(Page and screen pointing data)
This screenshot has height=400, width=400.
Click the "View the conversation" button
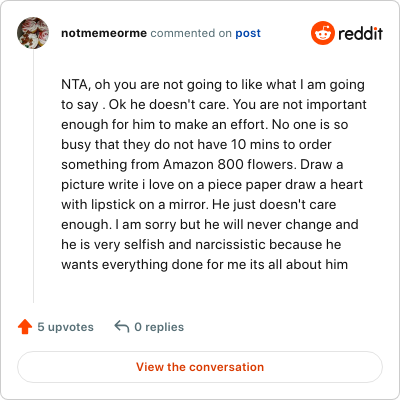200,367
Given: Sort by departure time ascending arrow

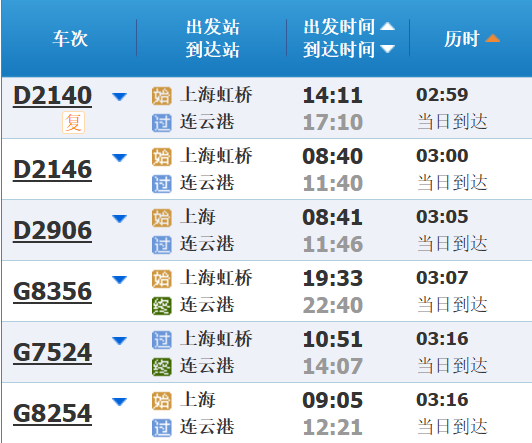Looking at the screenshot, I should [387, 26].
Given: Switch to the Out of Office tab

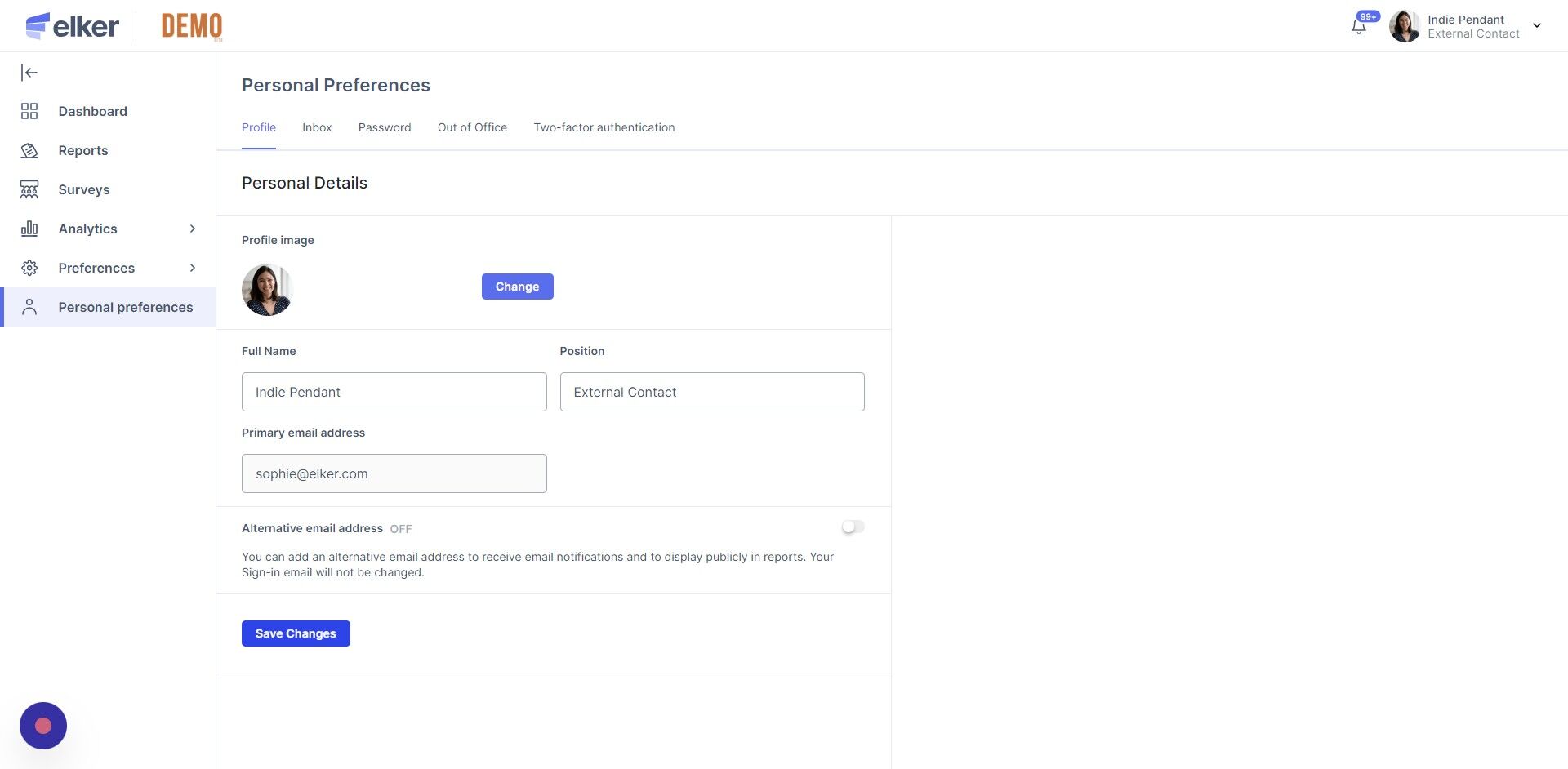Looking at the screenshot, I should pos(472,128).
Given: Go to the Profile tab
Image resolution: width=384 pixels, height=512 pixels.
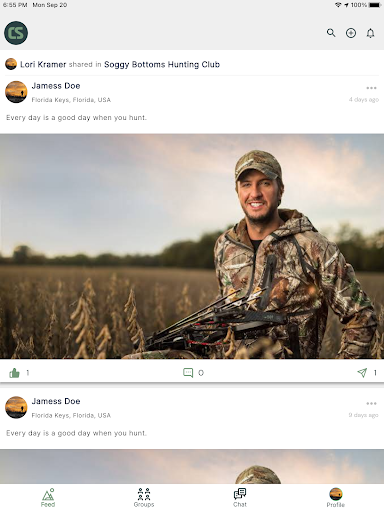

What this task involves >> Reproduce all of the material above word for word, leaving out the pictures.

The output >>
This screenshot has height=400, width=400.
Click the "View the conversation" button
200,367
Given: Sort by departure time ascending arrow

Looking at the screenshot, I should [387, 26].
Given: Switch to the Out of Office tab

Looking at the screenshot, I should pos(472,128).
Given: Go to the Profile tab
Image resolution: width=384 pixels, height=512 pixels.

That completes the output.